Exercise details
Include no pictures. Output exactly the lines from the one that contains "Instruction: Click the" through the final line of the entries.

Input for this task section start

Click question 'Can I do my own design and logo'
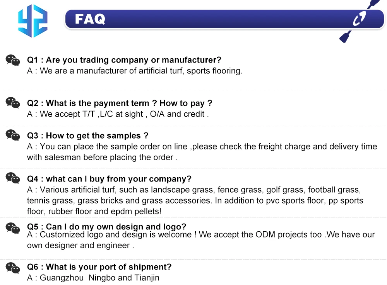Viewport: 387px width, 285px height. coord(106,227)
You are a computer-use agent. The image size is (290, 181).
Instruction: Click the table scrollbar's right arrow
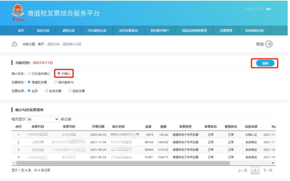(x=273, y=163)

Input for this task section end

Result for this task
Instruction: Click the table scrollbar's right arrow
(x=273, y=163)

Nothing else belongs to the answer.